There is another implication to Medicaid applications going unapproved, whatever the setting might be.  If someone receiving long-term care, whether in a home or in a facility, dies during a lengthy approval process, the surviving family loses any incentive – beyond honesty – to provide missing documentation so the provider can get paid for the care it provided.  Because once that application is approved, not only does the provider get paid, but the state is entitled to recover whatever it is legally entitled to from the estate.

Having once been deputy commissioner of a state agency, I cannot be appreciative enough of our Department of Health and Human Services (DHHS). Too often those in public service hear only criticism, not praise.  Being familiar with other states, I don’t know any counterpart to DHHS more collaborative with providers.  DHHS has handled in a careful, compassionate way the massive undertaking of “unwinding” the Medicaid eligibility expansion that occurred during the national COVID-19 Public Health Emergency.  And DHHS has clearly worked hard to come up with ideas to facilitate more timely Medicaid application processing.
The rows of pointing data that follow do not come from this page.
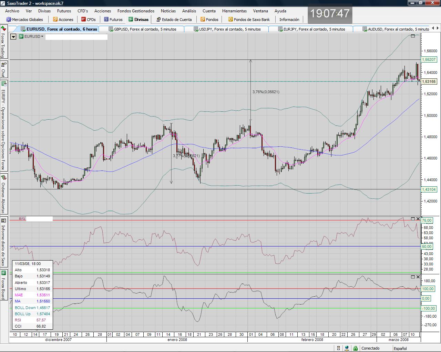Open the Análisis menu

[x=189, y=11]
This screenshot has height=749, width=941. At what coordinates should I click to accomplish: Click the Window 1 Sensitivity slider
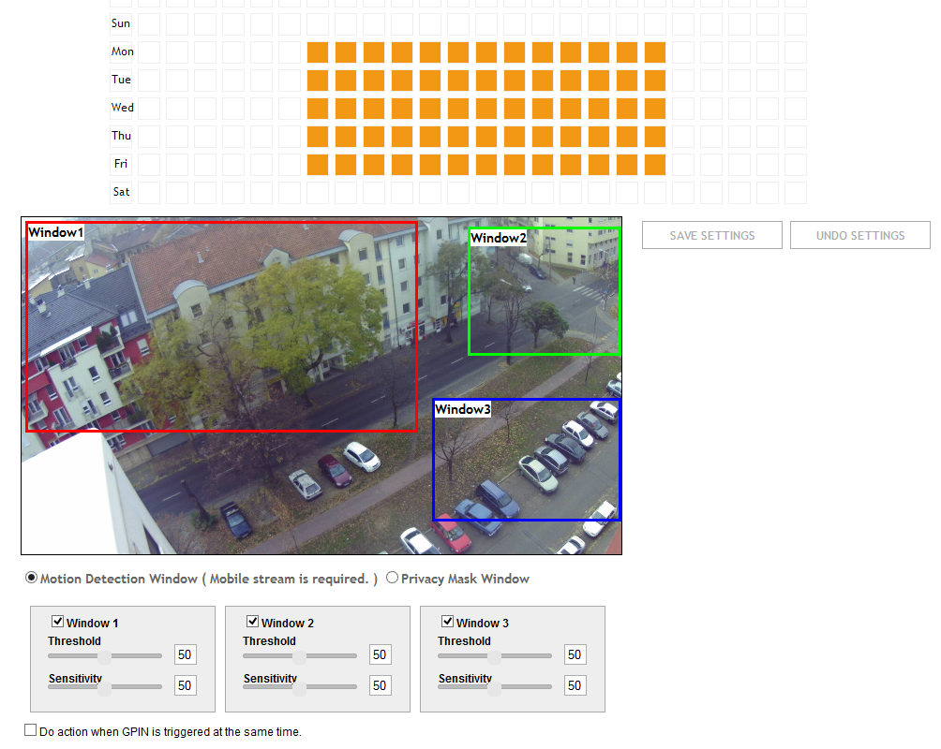coord(105,687)
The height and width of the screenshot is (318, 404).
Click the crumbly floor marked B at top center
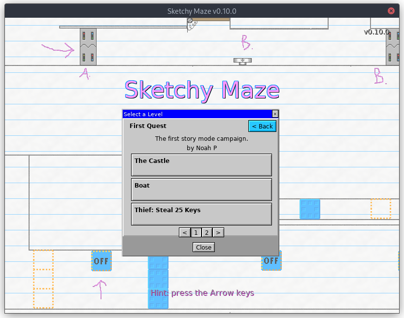click(x=245, y=42)
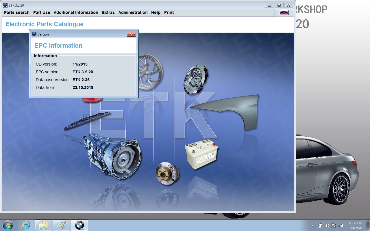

With that said, however, New Hampshire legislators should give DHHS a helpful new authority.  And that is a model used in states like Illinois and Rhode Island, making Medicaid applicants provisionally eligible, with payments for long-term care in their homes or facilities, 90 days past an application’s filing.  Rare is the instance where subsequent developments would find the applicant ineligible, and providers here would be willing to take that rare risk of paying back the state for care, as opposed to not getting paid in the first place.

In the current state budget, legislators and Governor Sununu made a historic investment in Medicaid funding.  Let’s do all we can to make sure it gets to caregiving as timely as possible.

Brendan Williams is the president and CEO of the New Hampshire Health Care Association.